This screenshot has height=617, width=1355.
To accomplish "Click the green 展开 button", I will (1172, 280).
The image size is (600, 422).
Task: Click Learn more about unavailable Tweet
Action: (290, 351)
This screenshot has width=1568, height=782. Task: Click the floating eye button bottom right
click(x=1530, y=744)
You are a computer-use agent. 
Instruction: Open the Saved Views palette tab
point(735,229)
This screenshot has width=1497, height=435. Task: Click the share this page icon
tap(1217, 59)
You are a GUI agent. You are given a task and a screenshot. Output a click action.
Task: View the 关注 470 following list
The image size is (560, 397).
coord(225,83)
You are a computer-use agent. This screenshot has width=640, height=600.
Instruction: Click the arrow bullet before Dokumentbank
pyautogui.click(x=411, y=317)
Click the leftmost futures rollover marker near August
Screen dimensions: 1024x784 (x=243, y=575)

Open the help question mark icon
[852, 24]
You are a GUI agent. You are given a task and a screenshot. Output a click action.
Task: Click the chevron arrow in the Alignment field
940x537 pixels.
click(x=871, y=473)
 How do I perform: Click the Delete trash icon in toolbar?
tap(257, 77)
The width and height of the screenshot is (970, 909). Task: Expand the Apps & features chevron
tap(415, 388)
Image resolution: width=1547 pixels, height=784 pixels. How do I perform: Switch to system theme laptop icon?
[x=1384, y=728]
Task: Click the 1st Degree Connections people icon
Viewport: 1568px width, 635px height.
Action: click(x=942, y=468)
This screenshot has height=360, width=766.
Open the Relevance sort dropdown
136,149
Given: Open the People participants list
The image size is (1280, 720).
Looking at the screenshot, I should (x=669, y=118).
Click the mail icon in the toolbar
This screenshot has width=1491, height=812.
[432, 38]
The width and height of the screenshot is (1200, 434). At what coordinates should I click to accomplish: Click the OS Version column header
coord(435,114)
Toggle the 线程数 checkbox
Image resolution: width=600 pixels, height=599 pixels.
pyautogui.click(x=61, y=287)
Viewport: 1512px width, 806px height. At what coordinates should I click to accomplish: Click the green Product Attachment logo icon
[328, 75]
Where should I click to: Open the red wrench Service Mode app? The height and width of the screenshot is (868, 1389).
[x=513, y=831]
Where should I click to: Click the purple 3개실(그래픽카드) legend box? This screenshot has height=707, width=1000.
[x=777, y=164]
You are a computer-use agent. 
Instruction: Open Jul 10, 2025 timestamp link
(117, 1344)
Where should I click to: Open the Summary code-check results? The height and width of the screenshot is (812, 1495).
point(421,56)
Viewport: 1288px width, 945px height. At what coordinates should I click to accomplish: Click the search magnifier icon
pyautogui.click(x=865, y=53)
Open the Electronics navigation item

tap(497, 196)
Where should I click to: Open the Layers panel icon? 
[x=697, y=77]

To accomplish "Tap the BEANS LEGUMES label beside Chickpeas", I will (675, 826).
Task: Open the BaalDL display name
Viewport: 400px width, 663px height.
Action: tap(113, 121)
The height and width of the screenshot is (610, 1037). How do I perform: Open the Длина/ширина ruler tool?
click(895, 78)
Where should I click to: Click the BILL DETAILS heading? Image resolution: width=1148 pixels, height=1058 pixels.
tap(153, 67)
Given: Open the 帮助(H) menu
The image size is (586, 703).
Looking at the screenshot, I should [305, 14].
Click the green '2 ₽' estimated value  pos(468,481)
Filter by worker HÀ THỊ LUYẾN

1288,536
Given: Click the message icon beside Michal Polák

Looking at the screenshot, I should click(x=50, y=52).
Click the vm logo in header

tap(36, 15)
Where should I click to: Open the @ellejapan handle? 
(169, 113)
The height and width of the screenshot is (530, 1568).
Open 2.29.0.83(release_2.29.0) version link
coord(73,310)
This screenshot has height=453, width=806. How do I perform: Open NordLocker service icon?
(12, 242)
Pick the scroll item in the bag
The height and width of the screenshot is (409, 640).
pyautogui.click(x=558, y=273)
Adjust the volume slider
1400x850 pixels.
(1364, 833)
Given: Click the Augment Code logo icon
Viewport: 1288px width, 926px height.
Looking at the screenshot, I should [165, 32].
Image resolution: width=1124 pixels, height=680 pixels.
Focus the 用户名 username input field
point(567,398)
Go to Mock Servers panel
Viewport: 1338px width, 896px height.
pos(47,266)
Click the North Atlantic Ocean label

--------------------------------

Pick out each line in the items above that contains the word "resolution", and copy those lines. Case counts, so match capital and lowercase letters exactly.

Image resolution: width=1547 pixels, height=784 pixels. How do I perform: Switch to system theme laptop icon?
Image resolution: width=600 pixels, height=599 pixels.
Where should I click to: Click the BILL DETAILS heading? Image resolution: width=1148 pixels, height=1058 pixels.
Image resolution: width=1124 pixels, height=680 pixels.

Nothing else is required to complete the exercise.